18 thoughts on “Marshall Goldsmith on 20 Bad Habits

  1. KenFBrown

    14. Playing favorites: Failing to see that we are treating someone unfairly. This is the one I hate the most. I’ve seen the most destructive situations come from this. It is always a powder keg just waiting to go off.

    1. British Citizen

      Yeah, and many don’t have a clue what is happening behind their backs. Leaders who over look it, deserve to fail.

  2. Danny Burkholder

    Good man, Marshall Goldsmith. I think I’ll go buy one of his books and see for myself what all the fuss is about. Thanks Gen. Satterfield for letting us know about this guy.

  3. Watson Bell

    Just another super duper list. Folks, pay close attention, re-read this list a few times, and commit them to heart. You will be a better leader for it.

    1. Anya B.

      Some great ideas on this website. The more I read it, the more I learn how to be a good leader and how not to be a poor leader.

  4. corralesdon

    Great practical list. Like others, I’m saving this one. 😊😊😊😊

  5. Max Foster

    A lot of folks here seem to like this list of bad habits to avoid. There are many, of course, and Gen. Satterfield has made his own list. This list is darn well succinct enough for just about any body to understand. But here is the clincher. If you’ve never experience these ‘bad habits’ in a leader and suffered the consequences, then you really don’t understand the impact. This alone should motivate you to do better. Now, if you are a long time reader of this blog by Gen. Satterfield, then you know this is one of his themes. Bad leaders are good in that we learn how not to be a bad leader.

    1. Rev. Michael Cain

      Excellent points, Max and thanks. I agree with your premise that we can learn from bad leaders but maybe it doesn’t take a bad leader for us to be motivated to do good.

      1. Colleen Ramirez

        Humans are just prone to learn the hard way. I think another theme of Gen. Satterfield’s leadership blog is that we don’t always have to learn the hard way but we can study leadership failures and common obstacles and learn how to get around them (learning by watching others struggle and fail).

    2. Otto Z. Zuckermann

      Good comments here. Another reason we are all fans of Gen. S. and his blog.

  6. Valkerie

    Excellent list of ways to avoid being a “jerk.” Wouldn’t you know! Ha Ha Ha. Boy, have I known some jerks who could have learned from Marshall Goldsmith.

  7. Doug Smith

    Nice list. I printed them out, cut them, and then posted them on my refrig.

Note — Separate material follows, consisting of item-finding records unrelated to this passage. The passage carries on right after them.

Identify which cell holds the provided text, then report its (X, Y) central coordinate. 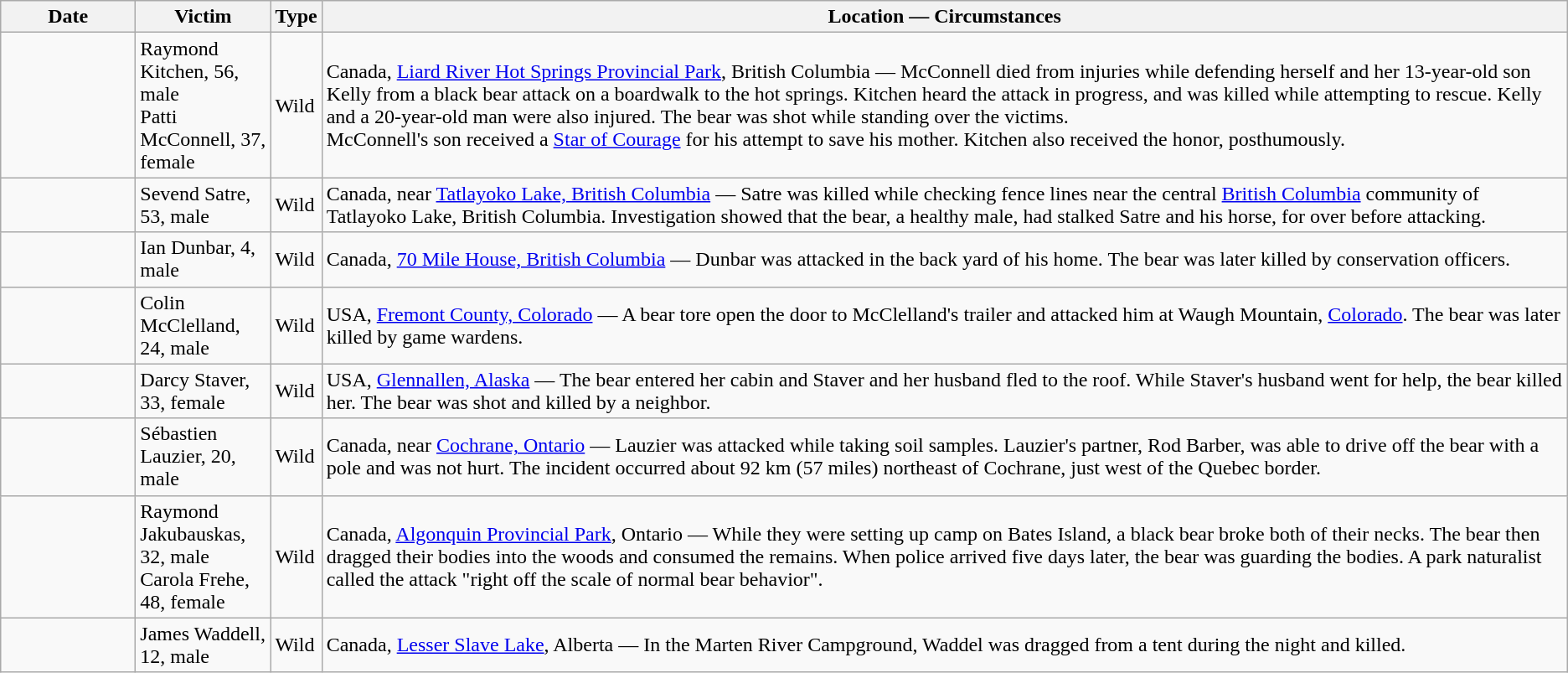
Location — Circumstances (945, 17)
Colin McClelland, 24, male (203, 325)
Canada, 70 Mile House, British Columbia — Dunbar was attacked in the back yard of his home. The bear was later killed by conservation officers. (945, 260)
Victim (203, 17)
Ian Dunbar, 4, male (203, 260)
Date (69, 17)
Sébastien Lauzier, 20, male (203, 456)
Darcy Staver, 33, female (203, 390)
Canada, Lesser Slave Lake, Alberta — In the Marten River Campground, Waddel was dragged from a tent during the night and killed. (945, 645)
Type (297, 17)
James Waddell, 12, male (203, 645)
Raymond Kitchen, 56, malePatti McConnell, 37, female (203, 106)
Sevend Satre, 53, male (203, 204)
Raymond Jakubauskas, 32, maleCarola Frehe, 48, female (203, 556)
From the cell containing the given text, extract its center point as [x, y] coordinate. 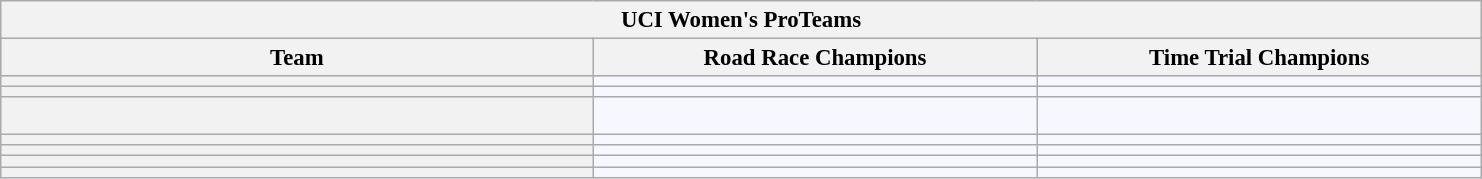
Road Race Champions [815, 58]
UCI Women's ProTeams [741, 20]
Team [297, 58]
Time Trial Champions [1259, 58]
Find where the given text appears and provide that cell's center as (X, Y) coordinate. 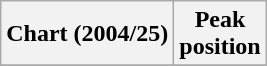
Chart (2004/25) (88, 34)
Peakposition (220, 34)
Extract the (X, Y) coordinate from the center of the cell holding the provided text.  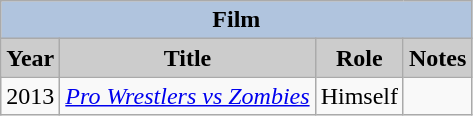
2013 (30, 96)
Notes (437, 58)
Film (236, 20)
Year (30, 58)
Role (359, 58)
Title (188, 58)
Pro Wrestlers vs Zombies (188, 96)
Himself (359, 96)
Scan for the cell matching the given text and deliver its [X, Y] coordinate at center. 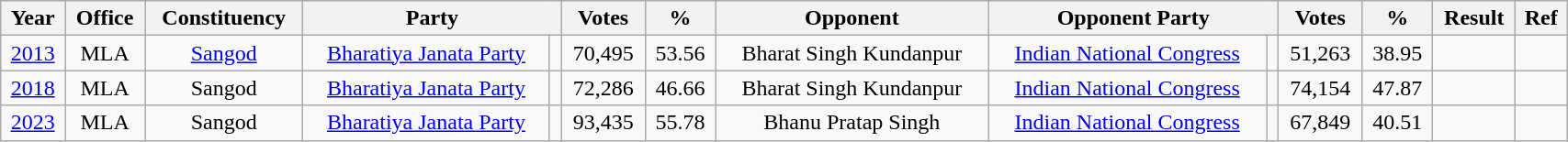
Constituency [224, 18]
38.95 [1398, 53]
74,154 [1321, 88]
2013 [33, 53]
Result [1474, 18]
40.51 [1398, 123]
46.66 [680, 88]
Opponent Party [1134, 18]
53.56 [680, 53]
47.87 [1398, 88]
72,286 [603, 88]
Office [105, 18]
51,263 [1321, 53]
2023 [33, 123]
67,849 [1321, 123]
Party [432, 18]
Bhanu Pratap Singh [852, 123]
Opponent [852, 18]
93,435 [603, 123]
Ref [1541, 18]
2018 [33, 88]
Year [33, 18]
70,495 [603, 53]
55.78 [680, 123]
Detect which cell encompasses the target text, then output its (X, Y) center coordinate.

Hey, thanks Gen. Satterfield for making me aware of Marshall Goldsmith, I’d never heard of him before (why, I don’t know). Well done!

    1. Tom Bushmaster

      I never heard of him either and that is exactly why I keep coming back to Gen. Satterfield’s leadership blog. It keeps me in the know. I also learn a tiny bit of leadership info daily, get a few hints on how to improve myself, and also some philosophy on how to be a better person. Now that’s worth taking a couple of minutes each morning for me to read this site.

      1. Greg Heyman

        Most of us keep coming back for the same reason. I’ve been reading this leadership blog regularly now for over three years and find every day a refreshing new idea to think about.

    2. Lady Hawk

      Same here, I had never heard of him, as well. Now I know. Good for us all that Gen. Satterfield makes us aware of some of the better thinkers of today and yesteryear. 👍

  8. Frank Graham

    Mr. Goldsmith is spot on with this practical advice. I also highly recommend his books, all of them. Thanks.